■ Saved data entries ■
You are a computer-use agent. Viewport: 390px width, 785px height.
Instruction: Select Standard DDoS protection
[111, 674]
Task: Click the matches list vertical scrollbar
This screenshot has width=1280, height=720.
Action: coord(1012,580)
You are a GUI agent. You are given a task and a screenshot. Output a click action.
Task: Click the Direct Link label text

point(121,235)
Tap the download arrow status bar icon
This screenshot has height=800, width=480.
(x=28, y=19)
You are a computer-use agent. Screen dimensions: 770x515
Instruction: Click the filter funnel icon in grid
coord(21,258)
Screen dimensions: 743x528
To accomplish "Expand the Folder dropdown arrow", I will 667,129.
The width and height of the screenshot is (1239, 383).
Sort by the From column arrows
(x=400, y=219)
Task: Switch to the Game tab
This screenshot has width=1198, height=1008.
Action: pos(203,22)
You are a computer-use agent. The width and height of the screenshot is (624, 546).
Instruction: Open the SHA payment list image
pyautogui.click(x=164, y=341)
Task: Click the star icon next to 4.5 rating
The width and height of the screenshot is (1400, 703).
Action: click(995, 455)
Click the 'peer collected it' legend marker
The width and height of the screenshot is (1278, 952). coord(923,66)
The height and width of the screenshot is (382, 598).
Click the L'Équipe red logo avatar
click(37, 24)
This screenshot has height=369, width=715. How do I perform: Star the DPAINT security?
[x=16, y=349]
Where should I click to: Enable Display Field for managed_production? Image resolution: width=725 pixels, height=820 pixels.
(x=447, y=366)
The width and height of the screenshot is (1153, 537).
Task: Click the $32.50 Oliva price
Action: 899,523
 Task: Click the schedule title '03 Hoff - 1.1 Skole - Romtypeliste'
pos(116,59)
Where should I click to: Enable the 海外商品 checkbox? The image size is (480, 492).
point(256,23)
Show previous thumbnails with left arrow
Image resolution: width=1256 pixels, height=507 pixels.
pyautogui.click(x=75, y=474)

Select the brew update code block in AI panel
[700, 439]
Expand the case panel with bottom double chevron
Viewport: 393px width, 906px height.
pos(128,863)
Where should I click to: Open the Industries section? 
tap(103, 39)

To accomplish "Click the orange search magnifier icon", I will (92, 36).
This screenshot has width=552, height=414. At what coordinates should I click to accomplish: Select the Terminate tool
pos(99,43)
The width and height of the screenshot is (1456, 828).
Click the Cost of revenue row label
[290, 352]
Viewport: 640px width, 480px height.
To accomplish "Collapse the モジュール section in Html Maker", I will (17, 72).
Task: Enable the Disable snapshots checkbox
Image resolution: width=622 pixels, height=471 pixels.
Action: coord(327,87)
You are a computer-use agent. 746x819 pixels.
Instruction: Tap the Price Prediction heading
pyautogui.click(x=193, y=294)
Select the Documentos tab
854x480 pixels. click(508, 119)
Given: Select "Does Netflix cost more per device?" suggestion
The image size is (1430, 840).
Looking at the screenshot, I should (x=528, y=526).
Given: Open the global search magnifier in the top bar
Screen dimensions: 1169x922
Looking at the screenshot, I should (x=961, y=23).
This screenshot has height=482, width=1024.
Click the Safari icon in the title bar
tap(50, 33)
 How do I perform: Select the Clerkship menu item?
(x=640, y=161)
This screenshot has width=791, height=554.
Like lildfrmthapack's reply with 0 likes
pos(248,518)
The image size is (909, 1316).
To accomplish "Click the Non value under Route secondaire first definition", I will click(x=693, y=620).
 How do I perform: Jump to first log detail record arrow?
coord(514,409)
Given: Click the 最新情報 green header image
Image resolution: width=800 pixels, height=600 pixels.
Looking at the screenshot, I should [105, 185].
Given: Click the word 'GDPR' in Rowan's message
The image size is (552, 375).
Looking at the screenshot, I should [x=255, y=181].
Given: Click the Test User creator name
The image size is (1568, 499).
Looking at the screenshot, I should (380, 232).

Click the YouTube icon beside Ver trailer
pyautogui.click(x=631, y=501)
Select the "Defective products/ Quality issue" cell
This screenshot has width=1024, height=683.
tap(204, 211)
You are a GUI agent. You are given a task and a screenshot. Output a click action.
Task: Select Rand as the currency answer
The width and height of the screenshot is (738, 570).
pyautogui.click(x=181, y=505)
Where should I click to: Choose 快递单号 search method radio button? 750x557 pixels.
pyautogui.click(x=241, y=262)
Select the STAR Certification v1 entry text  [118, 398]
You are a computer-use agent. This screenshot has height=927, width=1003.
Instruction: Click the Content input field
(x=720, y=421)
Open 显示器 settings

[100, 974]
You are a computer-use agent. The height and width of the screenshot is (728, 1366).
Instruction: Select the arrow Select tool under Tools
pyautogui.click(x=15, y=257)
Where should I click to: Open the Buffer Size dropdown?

■ ACTIVITY ■
State the number of lines in the data that include the string "magnifier", and add nothing else.

■ THE ANSWER ■
2